'Bridge buildings' across the highway
The Grotiusplaats plan area lies between Central Station and the Beatrixkwartier in The Hague. Since the construction of highway Utrechtse Baan the area has been severely segmented, and it needed to be reunited into a spatial and functional entity. On the initiative of the chief government architect, a team of architects was brought together under the leadership of Joan Busquets. The architects ZJA were commissioned to design two office buildings above the Utrechtse Baan.
The Grotius plaza is surrounded by offices, shops and dwellings. The sunken Utrechtse Baan motorway cuts straight through the square. ZJA was commissioned to design two office buildings above the Utrechtse Baan. The two 'bridge buildings', parallel with each other, span the Utrechtse Baan and form a forceful demarcation on each side of the central square. Like stitches in a wound, the buildings connect the north and south sides of the square. These buildings are conceived as gateways, both at street level and driving on the Utrechtse Baan. The office blocks are raised two storeys above the level of the square in order to create as much openness as possible. A glass entrance and a transparent shop space are all that stand beneath. In order to establish a connection with the ‘canopy plan’ of the urban design, the the first office storey above the glass substructure is set back from the facade. This floor is suspended by tie rods attached to the floors above.

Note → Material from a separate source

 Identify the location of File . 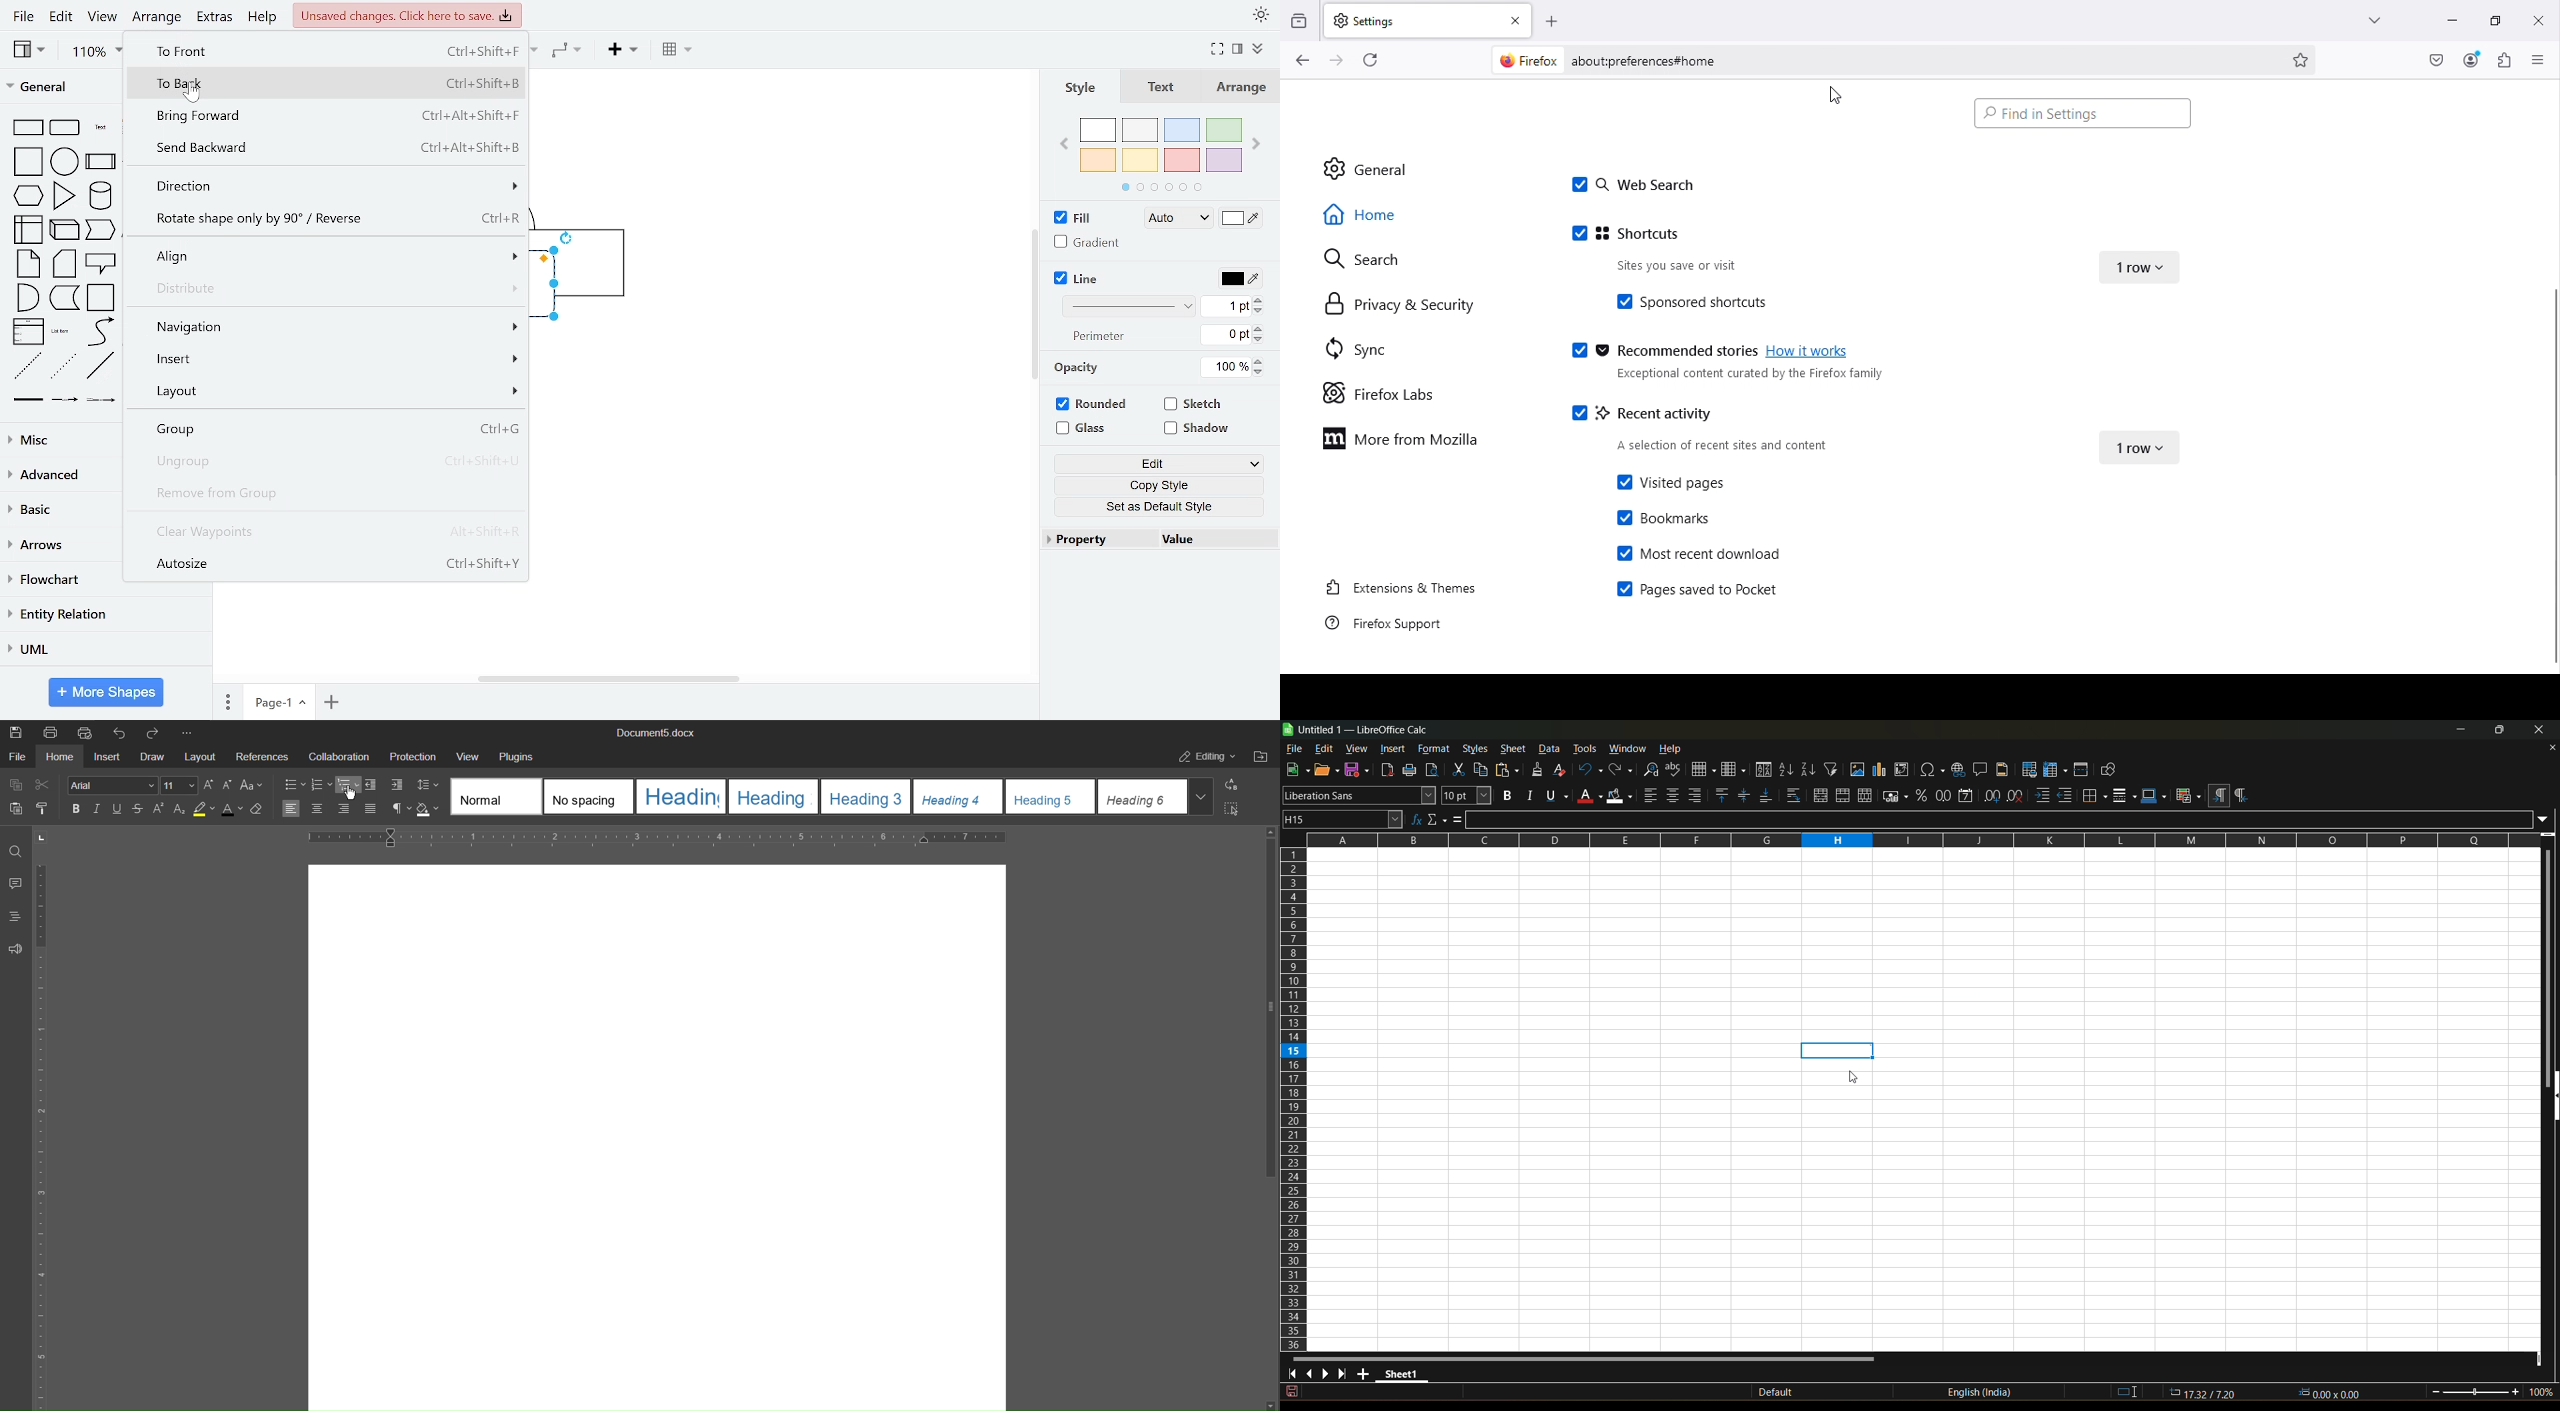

The bridge building on the west side has five storeys of office space, while the building on the east side is the same height but has a number of extra storeys in a tower-like structure. Access to the building on the west side is situated in two cores on opposite sides of the Utrechtse Baan at street level. These cores also provide structural stability. The building on the east side has three entrances at ground level.
A load-bearing structure of steel lattice trusses makes the big span across the Utrechtse Baan and is left visible, defining the look of both buildings. Structural, concrete facade elements are affixed to the steel lattice trusses. The enclosure of the facades is different on each side of the two buildings. The elevations overlooking the square have a glass curtain wall, while the exterior elevations are stone-like, just like the urban elevation of which the buildings are a continuation.
The designers had to demonstrate that the building’s fire safety would satisfy regulations without the need for additional fire-resistant cladding (in order to get permission to leave the steel load-bearing structure bare). Research demonstrated that the considerable mass of steel and the relatively large surface area of the elements used would ensure rapid diffusion of the heat. If the structure were to heat up in the case of fire, the steel directly releases the heat into the atmosphere. It required no more than a slight increase in the size of the elements to guarantee the building’s fire safety.